Asked for a response to her resignation and comments, a Labour Party spokesperson said: "In just 12 months, this Labour government has boosted wages, delivered an extra four million NHS appointments, opened 750 free breakfast clubs, secured three trade deals and four interest rate cuts lowering mortgage payments for millions.

"Only Labour can deliver the change needed to renew Britain."

Home Secretary Yvette Cooper told Sky News that Sultana had "always taken a very different view" from the Labour government on a range of issues.

Cooper rejected the Coventry South MP's accusation that Labour was failing to improve people's lives.

She cited falling waiting times in the NHS, the announcement of additional neighbourhood police officers, extending free school meals and strengthening renters' rights as areas where the government was acting.

"These are real changes (that) have a real impact on people's lives," Cooper said.
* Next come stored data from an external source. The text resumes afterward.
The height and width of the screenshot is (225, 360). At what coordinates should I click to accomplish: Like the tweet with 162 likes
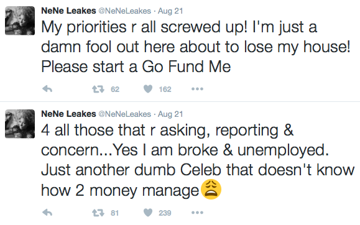click(148, 89)
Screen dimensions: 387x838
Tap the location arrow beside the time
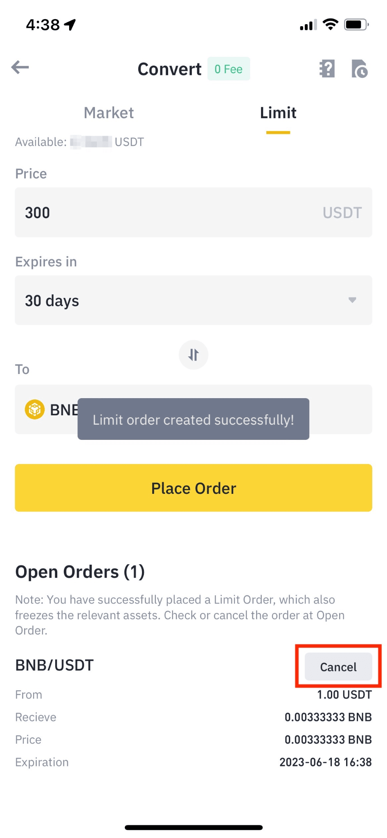click(x=70, y=25)
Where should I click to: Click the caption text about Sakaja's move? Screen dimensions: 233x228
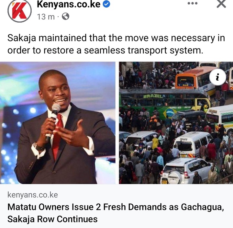(x=116, y=44)
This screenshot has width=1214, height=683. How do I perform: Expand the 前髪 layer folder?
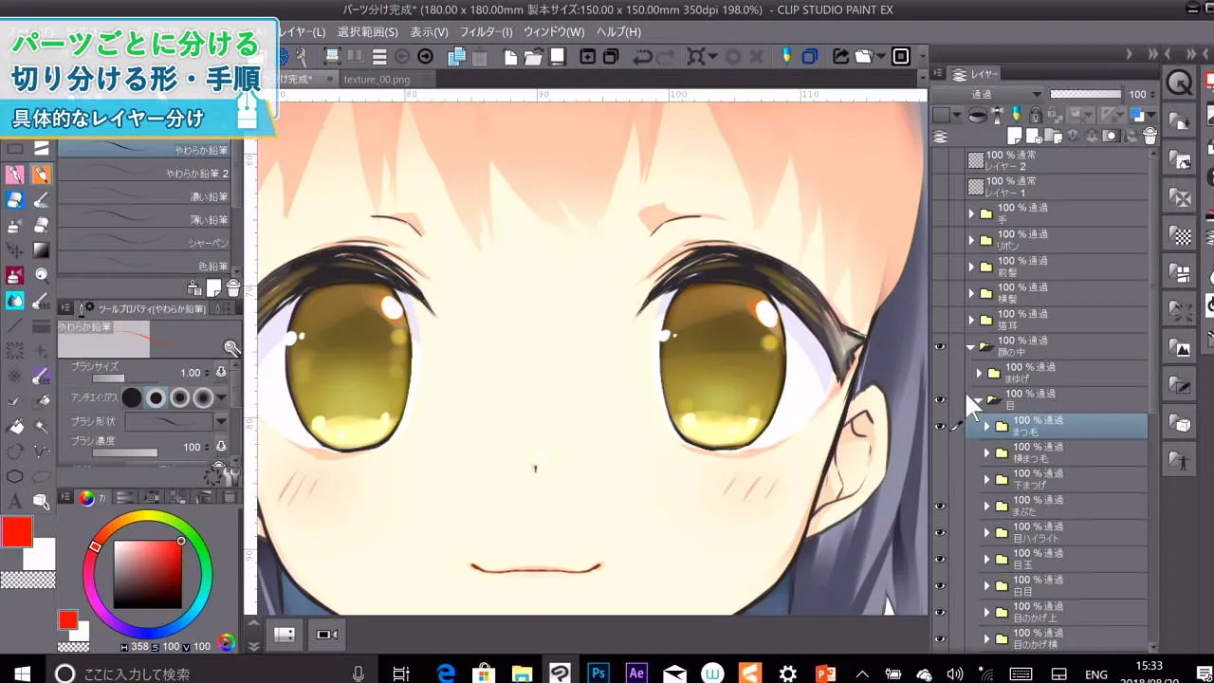tap(971, 268)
Alastair Campbell, the former director of communications under Prime Minister Tony Blair, told the BBC he would not underestimate "how much the government's handling of Gaza has really played into this sense of what is Labour about?".

He said: "There feels to me to be a gap between the scale of the challenges facing the country as the public feel them, and the sorts of policy responses coming forward."

Conservative leader Kemi Badenoch said: "I think this speaks to how much division there is within the Labour Party.

"They have a lot of people who are really student politicians, they are campaigners who don't know how to govern."

Sultana was elected as a Labour MP at the 2024 general election but was suspended not long after, and has since sat in the Commons as an independent.

She was suspended with seven other Labour MPs, including former shadow chancellor John McDonnell, for defying the government over its two-child benefit cap.

Four of the rebels have since returned to Labour, but Sultana and McDonnell remain independents.

Despite her suspension, she had remained a member of the Labour Party.

Responding to Sultana's announcement, McDonnell posted on social media: "I am dreadfully sorry to lose Zarah from the Labour Party.

"The people running Labour at the moment need to ask themselves why a young, articulate, talented, extremely dedicated socialist feels she now has no home in the Labour Party and has to leave."

The BBC understands McDonnell will not be joining the new party.

Labour MP Kim Johnson, who sits on the left of the party, voted alongside Sultana to oppose the government on its welfare bill and its decision to ban the Palestine Action group.

She said it was "sad that the party is losing a young and passionate politician" but added that she was committed to remaining in Labour.

Ian Byrne, another Labour MP from the same wing of the party and a friend of Sultana's, also said he would not be leaving "any time soon".

However, he said it was "worrying" the party was losing "someone of Zarah's talent".

He said she was "a woman of integrity" who had been the target of "appalling comments" from other Labour MPs, some of whom he said "aren't fit to lace their own boots".

Last year, Corbyn united with four other MPs elected as independents to establish an alliance in the House of Commons.

All five of the group beat Labour candidates in July's election with their pro-Palestinian stance in constituencies with large Muslim populations.

Speaking to ITV's Peston programme, he said he and fellow pro-Gaza independents would "come together" and "there will be an alternative".

He said it would be based on "peace rather than war".

His alliance includes MPs Shockat Adam, Ayoub Khan, Adnan Hussain, and Iqbal Mohamed.